Where does the set of real VH sequences stand with respect to these
variants (the average FR/CDR mutability of the germline sequence is
represented in Fig.
by the red dot)? It has
significantly higher CDR mutability than would be predicted from the
CDR nucleotide composition: If we do a rank test of the average FR and
CDR mutability, the normalized rank values that we obtain are 0.6233
for FR, and 0.9925 for CDR. It is not significantly different than
the sets with identical codon composition, the CDR codon composition
already rendering these regions highly mutable (normalized ranks
0.4246 for FR, and 0.1612 for CDR). This last test also tells us that
the exact way the codons are follow each other in the sequence does
not play a significant role in FR or CDR mutability. Finally, given
their amino acid sequence, the germline genes show clear codon usage
bias, for both FRs and CDRs.
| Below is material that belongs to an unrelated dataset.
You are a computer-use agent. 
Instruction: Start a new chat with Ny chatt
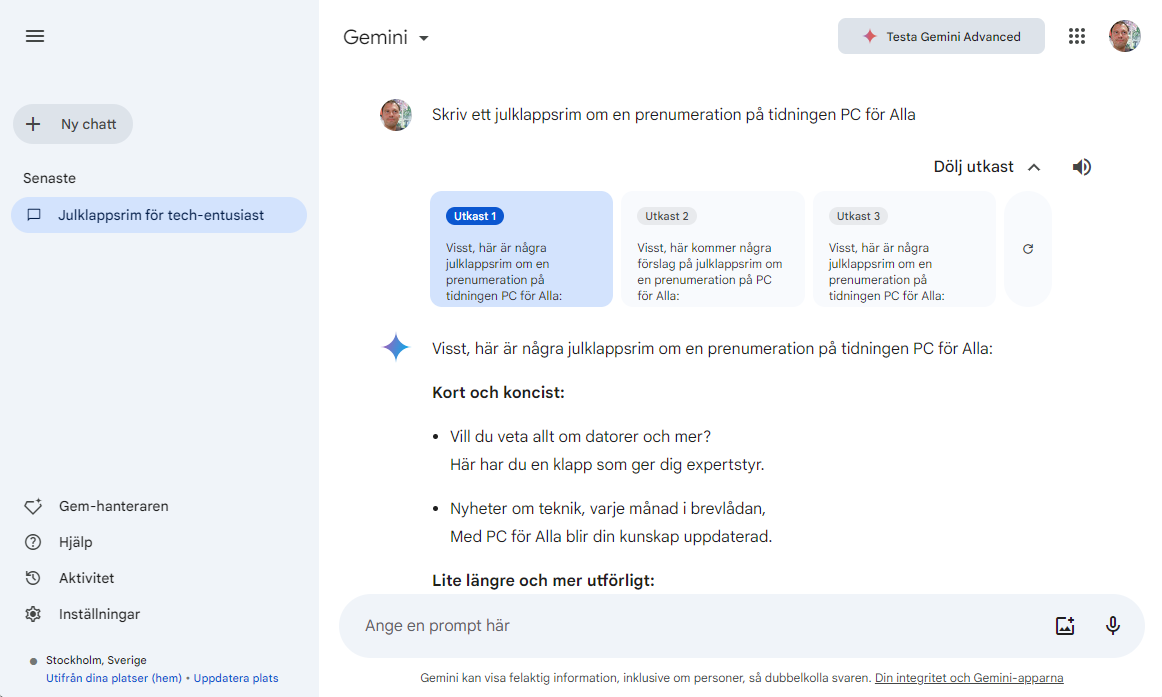click(73, 124)
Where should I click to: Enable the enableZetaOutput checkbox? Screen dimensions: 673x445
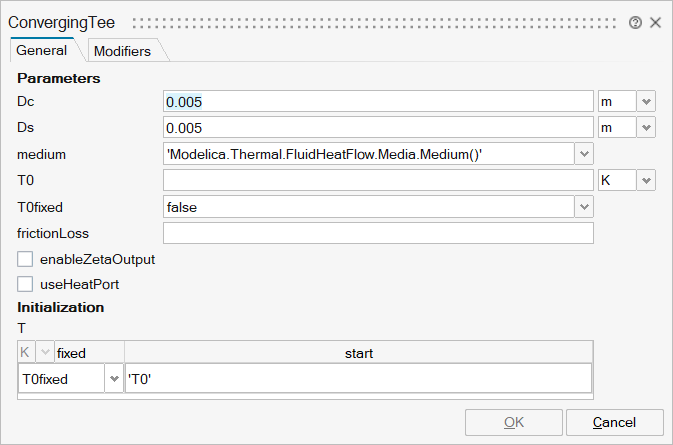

We find evidence for both FR mutability
minimization (normalized rank of the germline sequence set 0.0061) and
for CDR mutability maximization (normalized rank of the germline
sequence set 0.9566).
I can also clarify the effect of the serine codons on the mutability of human VH sequences. All amino acids, with the sole exception of serine are encoded by codons that are accessible from one another via a sequence of single point mutations. Thus, codon bias may evolve without changing the functionality of the protein product. For serine, this is not possible. This amino acid is encoded by six codons, of the type TCN and AGY (A,C,G,T being the four nucleotides, N standing for any of the four, and Y for purines, A and G). To go from the TCN codons to AGY requires two point mutations. Thus if in an ancestral sequence serine is encoded by a TCN codon, changing this into an AGY codon requires going through a non-serine amino acid. The consequence is that for serine we cannot disentangle selection for the specific amino acid from the development of a codon bias. Leaving out the serine codons in calculating the mutability of FRs and CDRs, I perform the same rank test of the germline sequence set with respect to its translationally neutral variant sets. What I find is that the predicted FR mutability remains significantly lower than the average of the variant sets with the same translation (normalized rank 0.0035), whereas the predicted mutability of the CDRs decreases considerably (normalized rank 0.1158). The CDR mutability remains, however, quite high, but the effect is not due to codon usage bias. Other factors that seem to be responsible for this high CDR mutability are the use of amino acids whose codons are highly mutable motifs such as tyrosine, and preferential use of two-fold degenerate amino acids. That is, amino acids that are encoded by only two codons.